Stagflation, not hyperinflation is Europe’s biggest threat: Ex-Italian PM 

Stagflation and not hyperinflation is going to be Europe’s biggest economic headache in the years to come, said Mario Monti, Italy’s former Prime Minister. Monti, Italy’s premier between 2011 and 2013, highlighted that economic recovery from the COVID-19 pandemic will be threatened by stagflation.

Stagflation is defined by economists as a period of slow economic growth that is characterised by high rates of unemployment while high inflation rates continue to remain prevalent. Situations of stagflation are harder to deal with governments as policy changes to bring inflation under control often exacerbates the unemployment levels and vice versa. The phenomenon is also known as recession-inflation. The 1973-1975 economic downturn that finally brought an end to the post-World War II economic boom was a period of economic stagflation.

Monti, who is an economist and the president of Bocconi University, highlighted that national fiscal policy adopted by countries to help businesses and individuals in face of the lockdowns through quantitative easing and similar methods “may well fire more inflation.”’

Inflation already hit a 10-year high in August in the Eurozone, with a 3 percent increase in prices of commons goods just over last year. Rising input costs due to critical supply chain breakdowns in the rest of the world, and demands for higher salary would also consequently be passed down to buyers, further increasing inflationary pressure.

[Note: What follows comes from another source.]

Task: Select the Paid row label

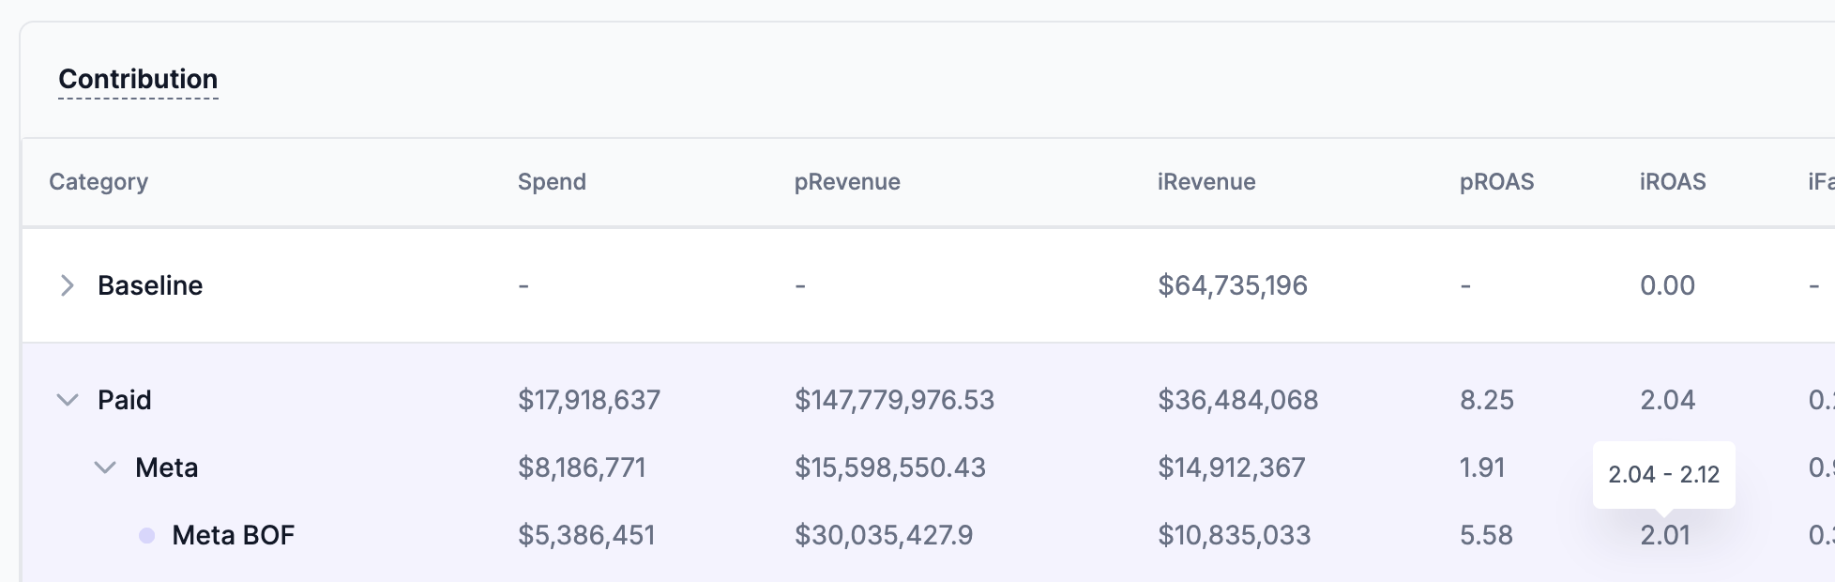Action: [x=125, y=400]
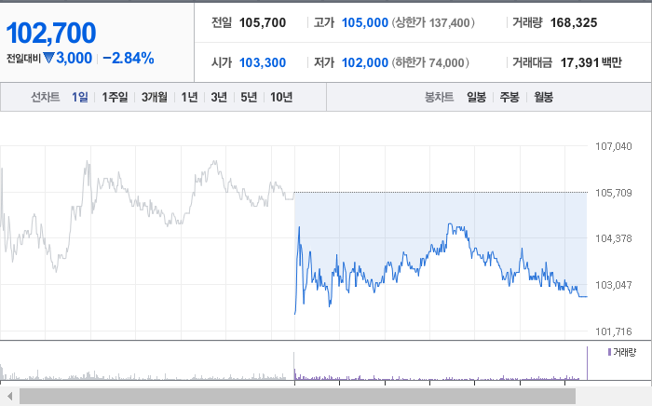Choose the 5년 chart period
652x419 pixels.
click(249, 97)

However, production levels may soon find it hard to increase due to the prevalent conditions and restrictions on various enterprises, even if many sectors are slowly trendings towards pre-pandemic levels.

The  IHS Markit Eurozone flash composite purchasing managers’ index recently hit a score of 59.5 in August against 60.2 in July. The index measures levels of economic activity through various manufacturing and services sectors, with a score of higher than 50 indicating economic growth and a score of 49 or lower indicating economic shrinking.

As the score dips, many experts, including Monti, believe that the economic inertia may soon be slowing down resulting in lowered levels of production.

Monti added that it would be very important to manage wisely and in a coordinated manner this transition from a “needed abundance of monetary and financial support to a more ordinary situation.”